Поздние вечера (Гладков) - страница 226


Русский читатель стихов — существо особенное. Он одновременно и переписчик, и распространитель, и пропагандист. Трудно представить молодых любителей поэзии с Монпарнаса и Монмартра, переписывающих Бодлера и Верлена.


Стихи обычно сравнивают только со стихами же. Это напоминает котенка, играющего с собственным хвостом. Мандельштам выводил генеалогию Ахматовой из большого русского психологического романа. Наблюдение тонкое и, что важнее, точное. Если поискать подобного рода сравнение для его стихов, то первым приходит на ум Герцен.

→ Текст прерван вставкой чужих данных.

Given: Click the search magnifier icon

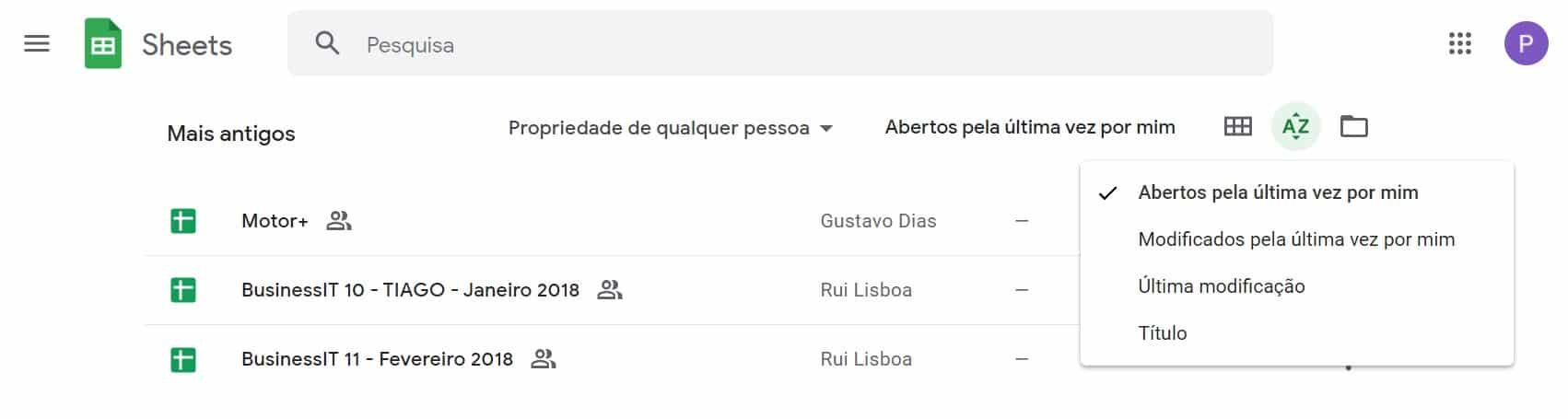Looking at the screenshot, I should [x=327, y=43].
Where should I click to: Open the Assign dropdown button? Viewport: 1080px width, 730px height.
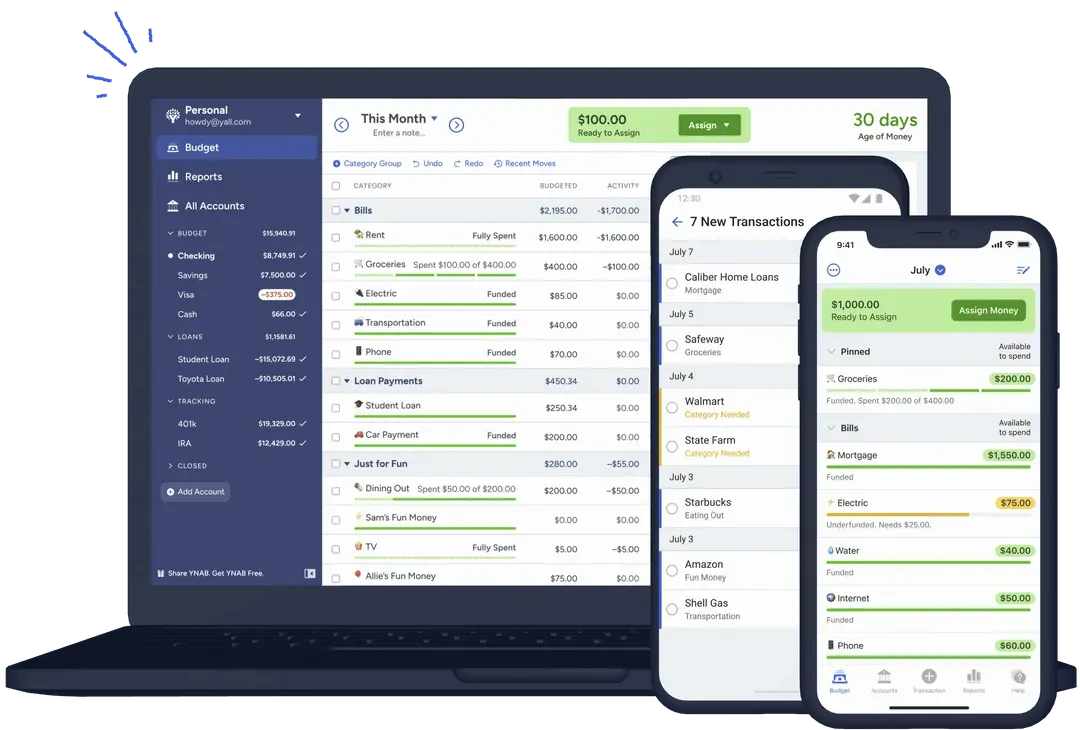tap(709, 125)
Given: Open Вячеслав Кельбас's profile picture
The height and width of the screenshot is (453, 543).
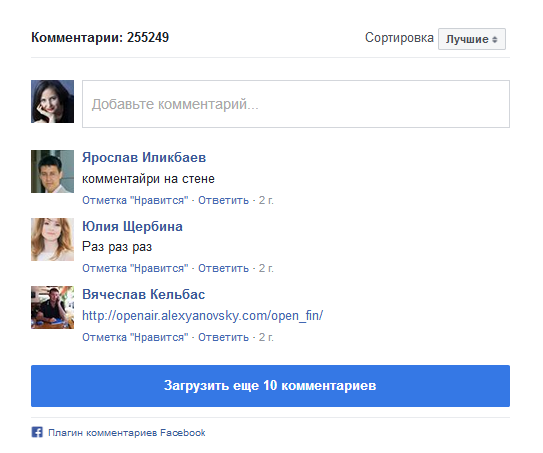Looking at the screenshot, I should (52, 307).
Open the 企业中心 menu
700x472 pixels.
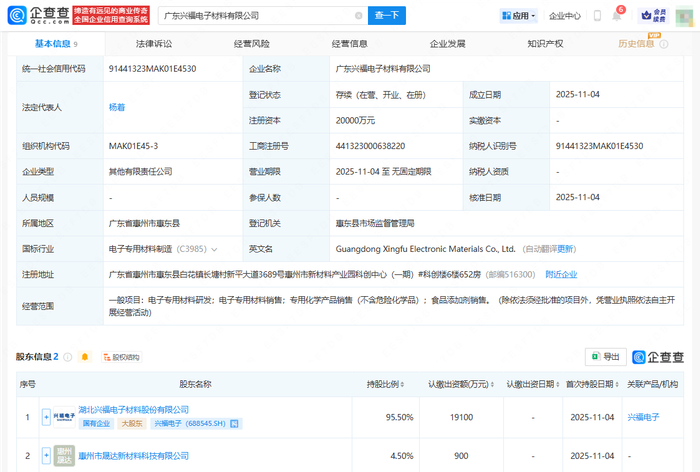(564, 15)
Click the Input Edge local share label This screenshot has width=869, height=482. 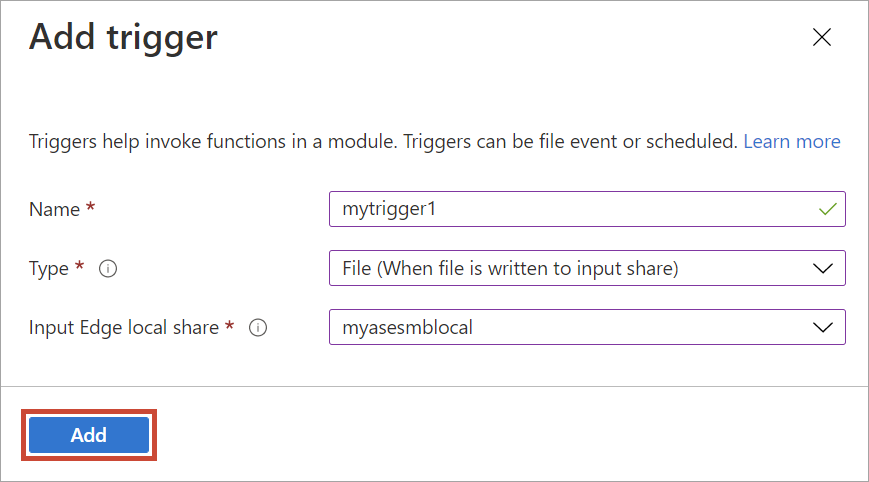coord(124,327)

Ни у кого другого нет такой способности к сверкающим ассоциативным столкновениям, такого чувственного весомо-грубо-зримого ощущения явлений духовной культуры, такого живого, пульсирующего здоровой, разночинской кровью историзма.

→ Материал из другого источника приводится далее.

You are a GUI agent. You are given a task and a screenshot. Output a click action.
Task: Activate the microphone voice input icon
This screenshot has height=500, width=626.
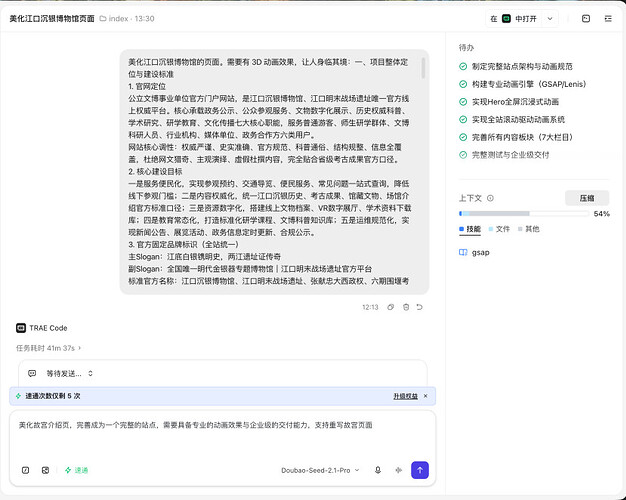pyautogui.click(x=378, y=470)
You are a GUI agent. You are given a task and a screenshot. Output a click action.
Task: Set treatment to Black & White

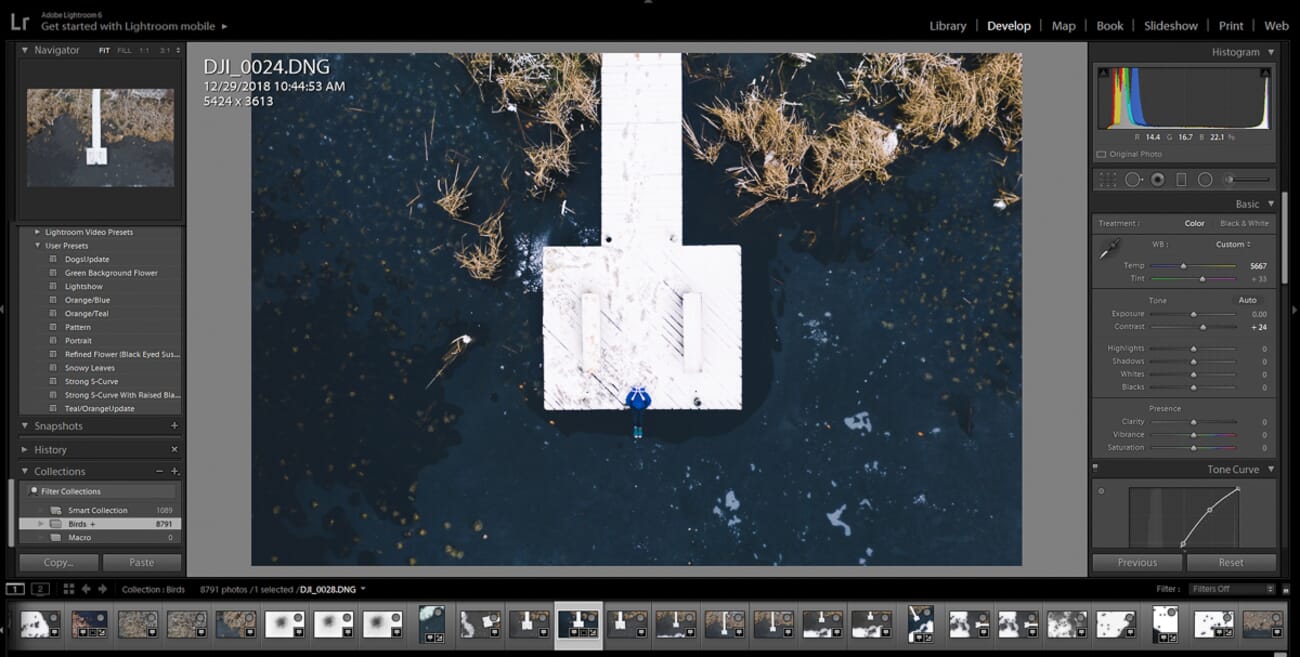(x=1244, y=223)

Увлечение Мандельштамом среди поэтической молодежи сейчас очень велико. Это обещает хороший урожай если не стихов, то умов, потому что лучшей школы я не представляю. Но чем объясняется это тяготение к нему?.. Наш век — век разоблачения дуализма. Единство внешнего и внутреннего, духовность материи и материальность мысли, век абстракций, рождающих тепло и свет, век формул, читаемых как стихи, и стиховых конструкций, ставших формулами невнятного и таинственного душевного мира. Мудрено ли, что поэзия Мандельштама, уравнявшая загадку о сложном психологическом движении и итог огромного исторического опыта («он опыт из лепета лепит и лепет из опыта пьет»), говорящая об исторических массивах времени, как говорят о семье соседа («бездетная Византия» в «Разговоре о Данте» — два слова, которые стоят тома исследований!), поэзия, сочетавшая простоту бытовой обиходности с высотой морального или философского суждения, поэзия, до предела насыщенная содержанием и совершенно лишенная общих мест, — слабость всякого подражательного или инерционного стихотворчества, поэзия, уравнявшая в правах мелодику русской стиховой музыки, не нуждающаяся в формальных украшениях и щегольстве кажущейся новизной, способная говорить о проблемах XX века на языке Баратынского и Батюшкова (ведь с какой-то исторической точки зрения, которая впереди нас, начала XIX и XX веков — такие же соседи, как XII и XIII века с нашего пригорка), — эта пленительная поэзия, полная музыки и мысли, искусившись которой не захочется вернуться к романсам и одам, — она прижилась в середине нашего XX века, как потерянная и найденная дочь, а не как падчерица. Это не поэзия ума, но это умная поэзия. После наводнения всяческими приблизительностями поэзия эта, сделавшая своим правилом точность мысли — а точность всегда кратка, а стало быть, и емка, не нуждается в околичностях и ненавязчиво-свободна, — спасительный отдых от утомительной пустоты, напряженной бессодержательности всего мнимо поэтического.